(What you need to do): Output the lines of the listing below exactly, starting at the line containing "Given: Click the Front Bazel label" and stopping after the last line, with any pictures dropped.

(Records supplied):

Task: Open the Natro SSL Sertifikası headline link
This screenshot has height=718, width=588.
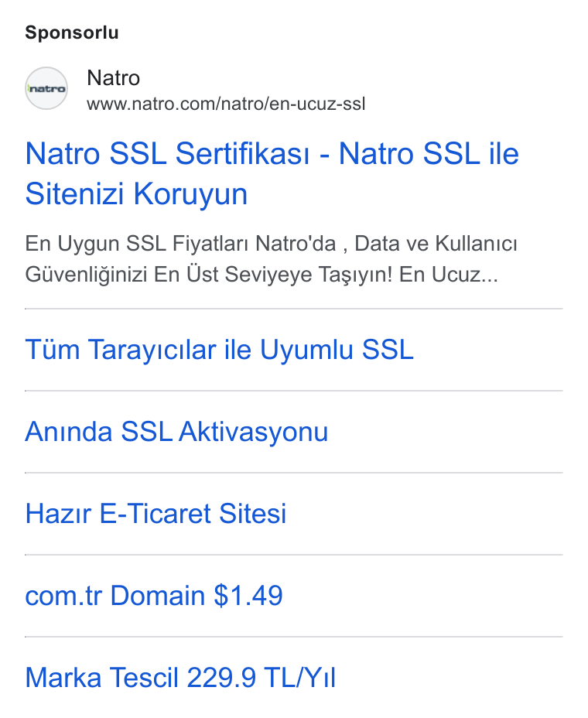Action: point(272,173)

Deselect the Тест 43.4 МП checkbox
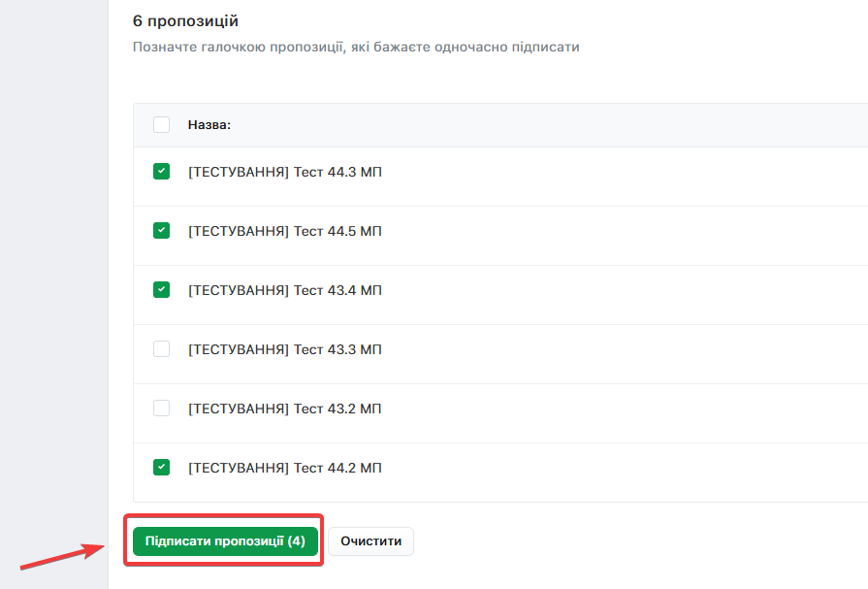tap(161, 290)
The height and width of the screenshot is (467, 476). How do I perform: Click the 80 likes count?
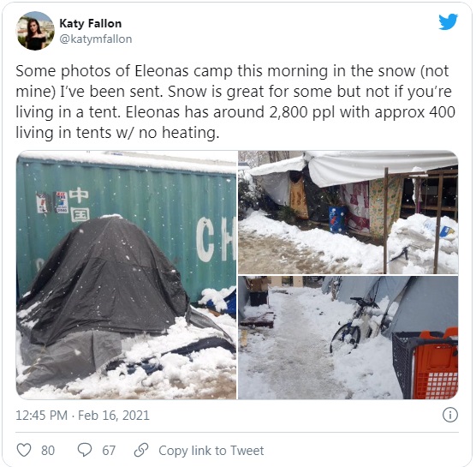pos(48,450)
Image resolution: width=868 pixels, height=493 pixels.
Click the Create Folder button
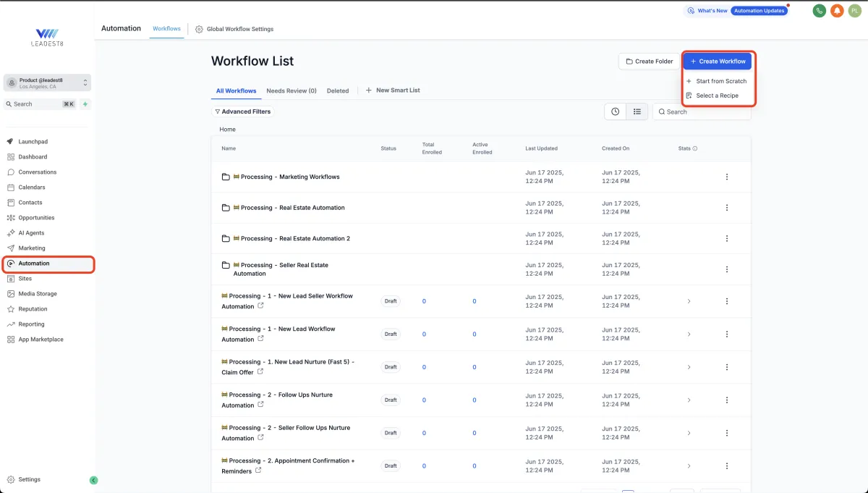tap(649, 62)
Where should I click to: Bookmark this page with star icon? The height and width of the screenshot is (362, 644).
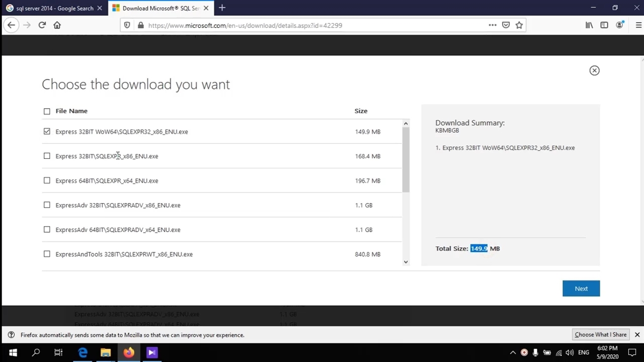pos(519,25)
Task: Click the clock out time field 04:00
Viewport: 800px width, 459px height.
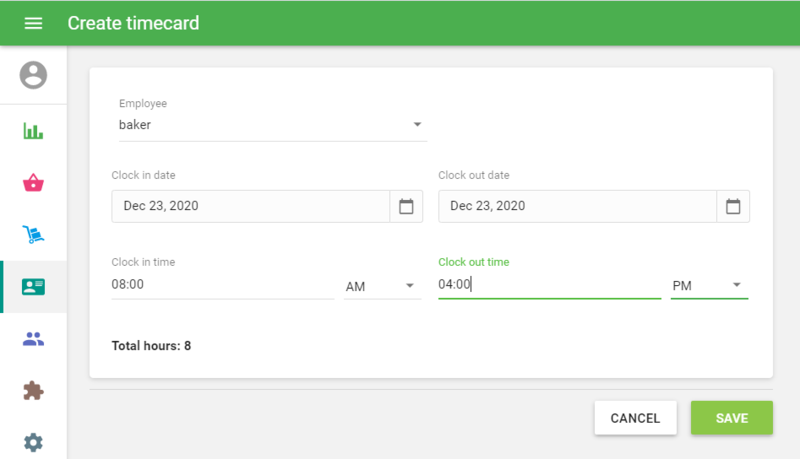Action: (x=548, y=285)
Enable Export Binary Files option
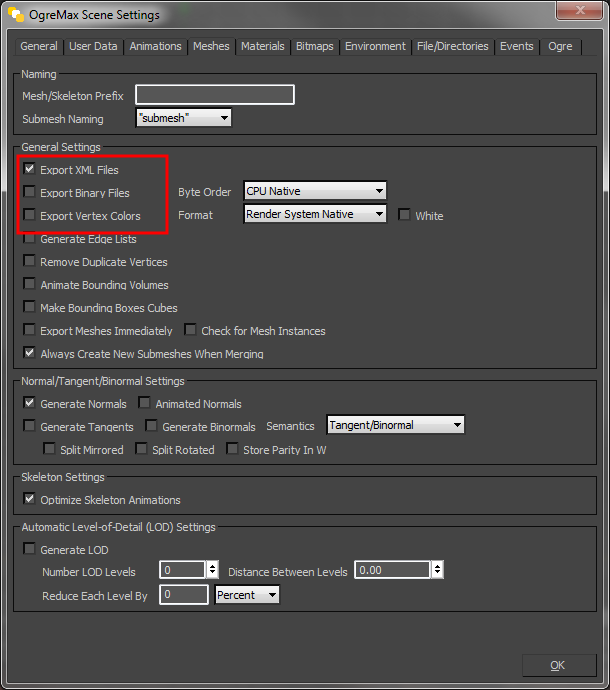 30,193
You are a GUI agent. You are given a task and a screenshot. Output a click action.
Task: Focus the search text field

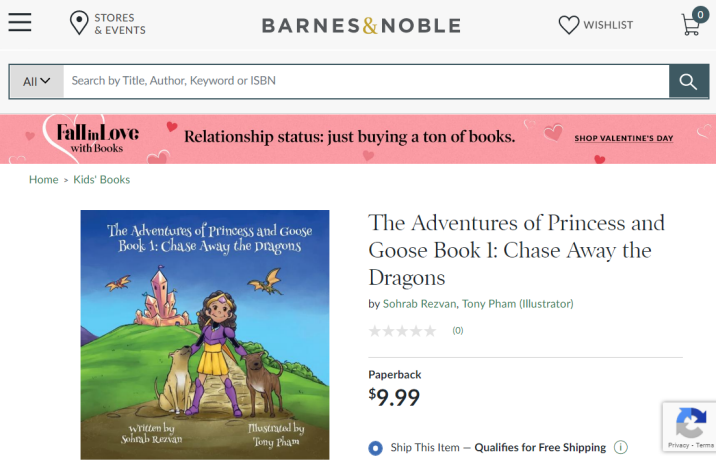(365, 81)
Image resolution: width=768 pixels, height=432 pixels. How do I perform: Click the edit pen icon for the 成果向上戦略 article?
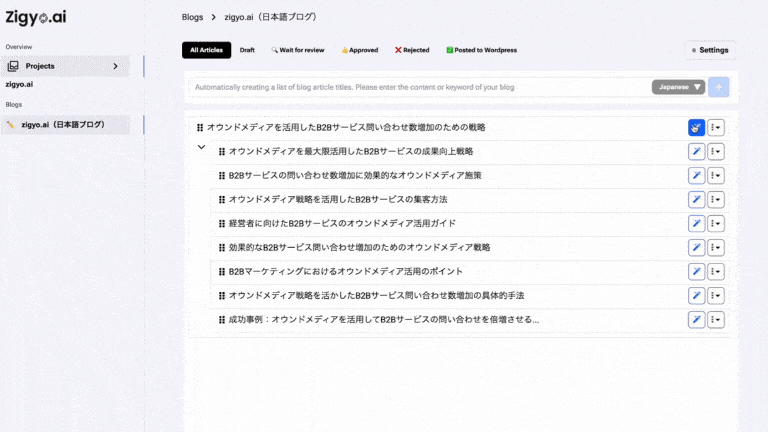[x=696, y=151]
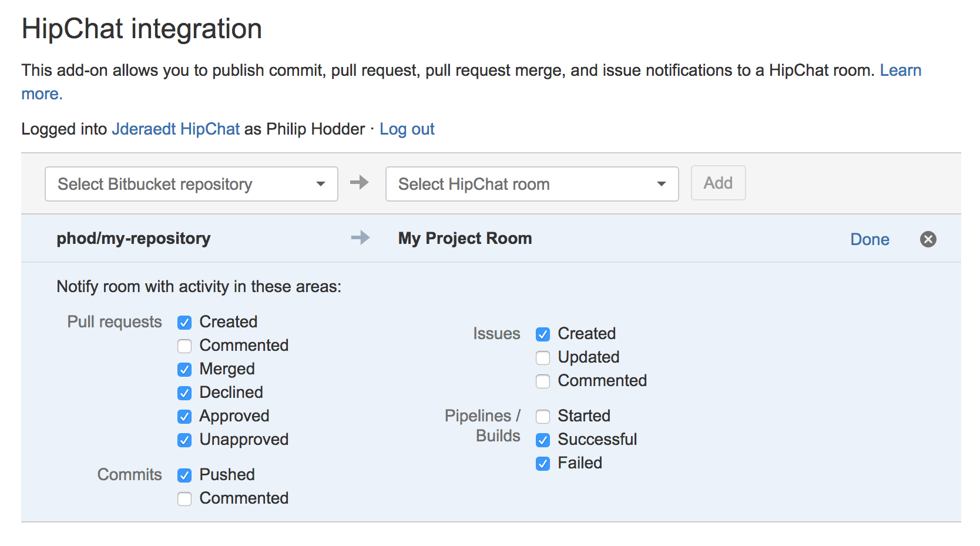Screen dimensions: 980x546
Task: Open the Jderaedt HipChat link
Action: pos(176,129)
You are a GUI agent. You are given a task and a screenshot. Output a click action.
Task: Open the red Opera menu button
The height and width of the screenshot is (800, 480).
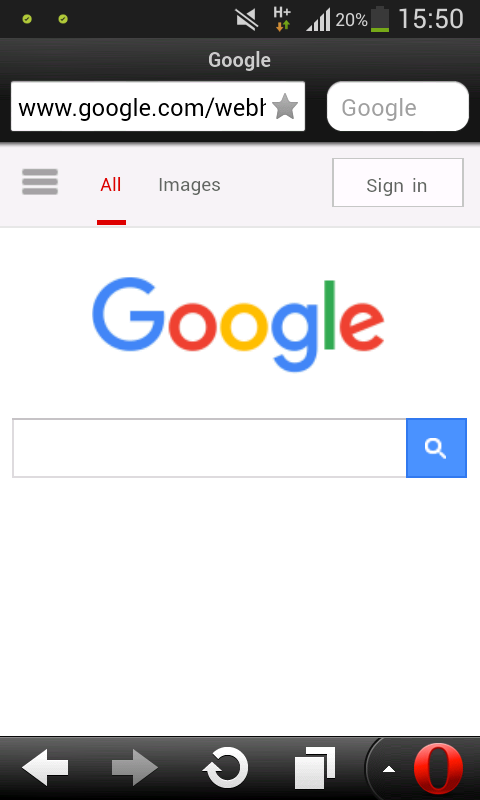coord(438,769)
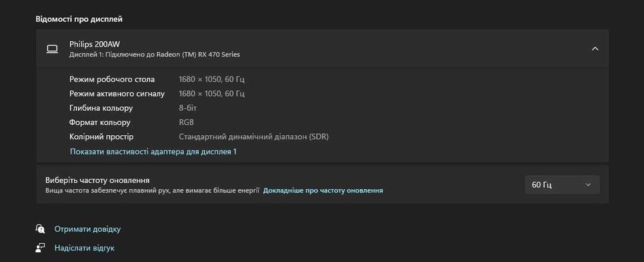Viewport: 644px width, 262px height.
Task: Click the 'Відомості про дисплей' section heading
Action: tap(79, 19)
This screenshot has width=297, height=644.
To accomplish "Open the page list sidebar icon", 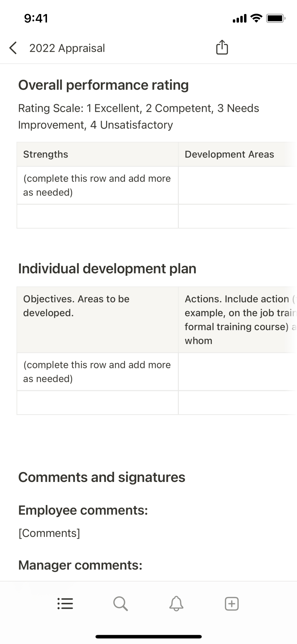I will 65,604.
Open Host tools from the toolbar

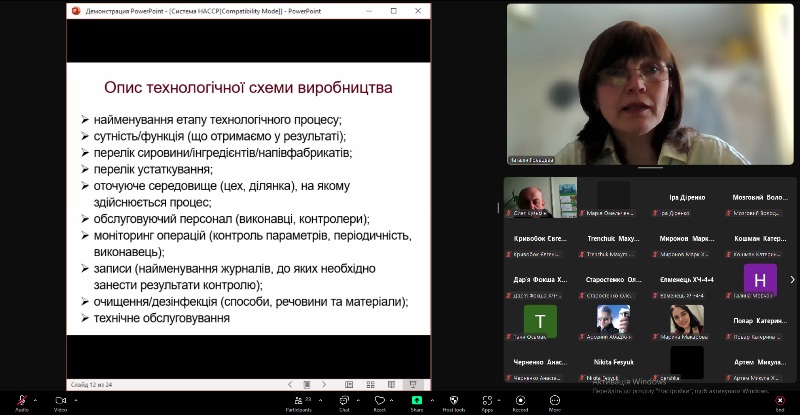click(x=454, y=401)
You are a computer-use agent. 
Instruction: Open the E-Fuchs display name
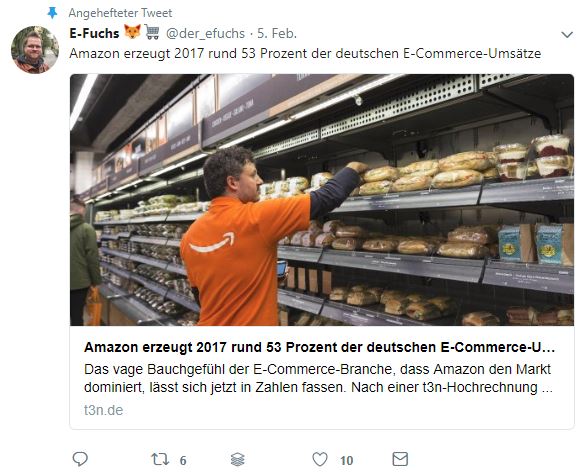click(94, 33)
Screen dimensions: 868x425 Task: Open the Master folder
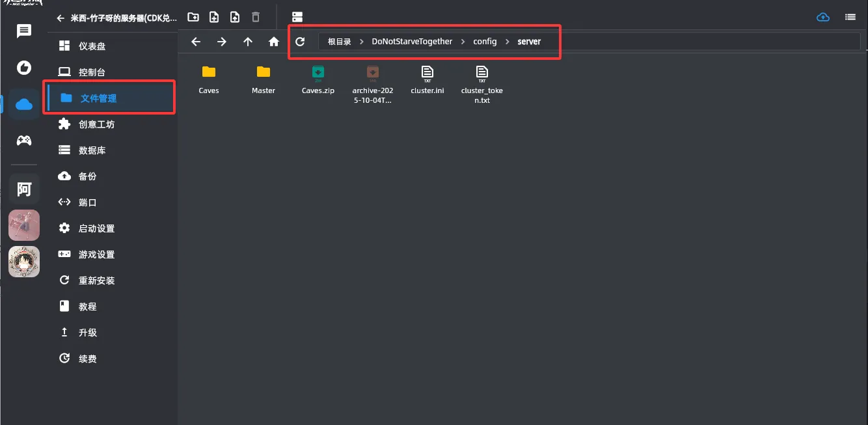coord(264,79)
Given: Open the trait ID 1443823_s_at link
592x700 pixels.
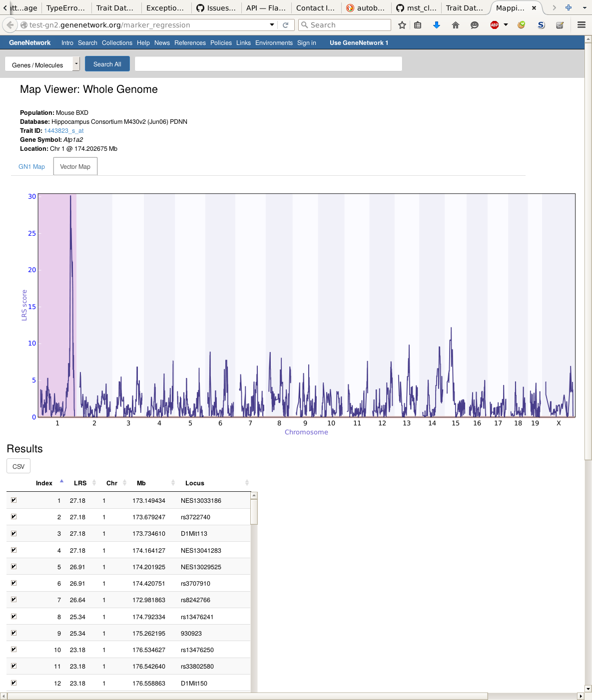Looking at the screenshot, I should (63, 131).
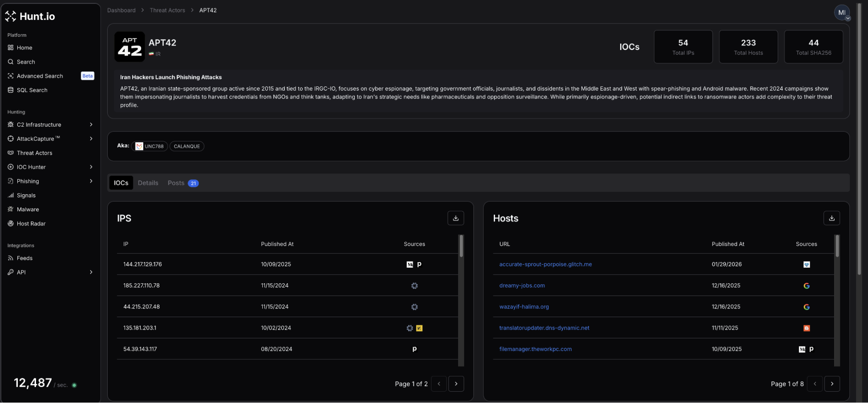Click the Threat Actors breadcrumb link
This screenshot has height=403, width=868.
click(x=167, y=10)
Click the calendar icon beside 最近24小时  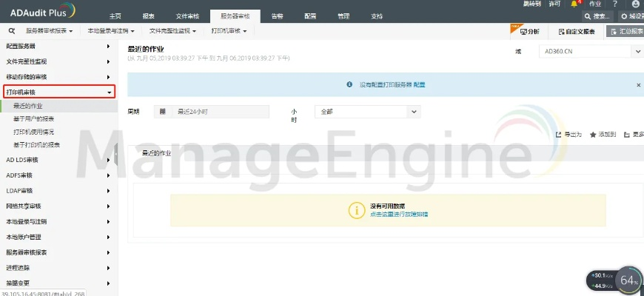pos(163,112)
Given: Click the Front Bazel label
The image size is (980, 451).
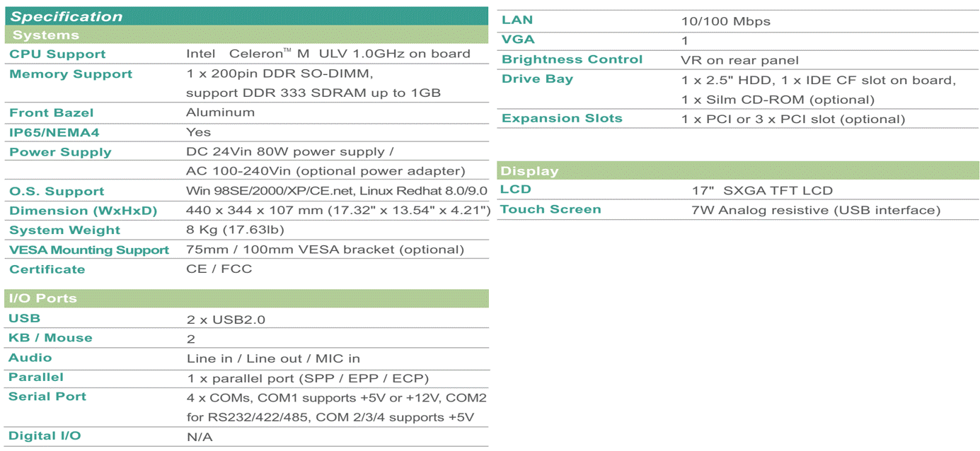Looking at the screenshot, I should 52,113.
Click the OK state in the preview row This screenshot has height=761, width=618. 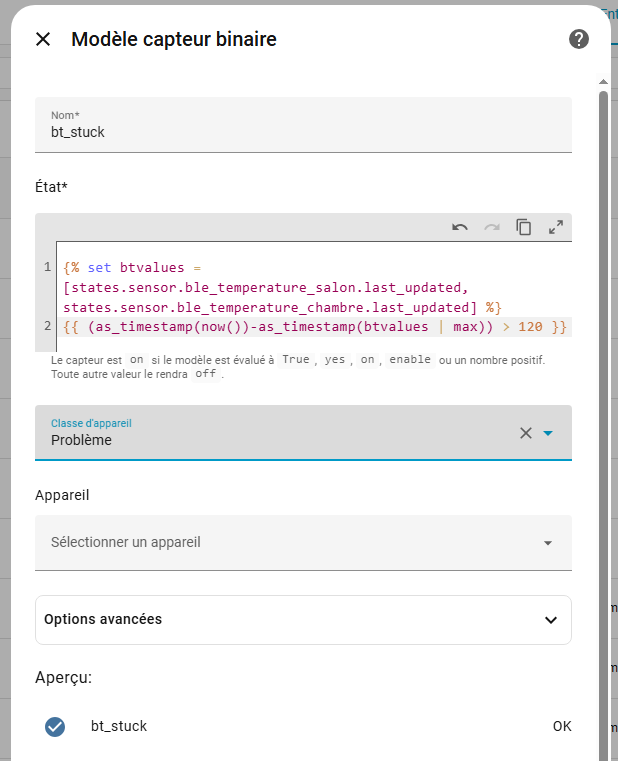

(Answer box):
Given: Click the Front Bazel label
The image size is (980, 451).
Looking at the screenshot, I should 52,113.
Click the OK state in the preview row This screenshot has height=761, width=618. 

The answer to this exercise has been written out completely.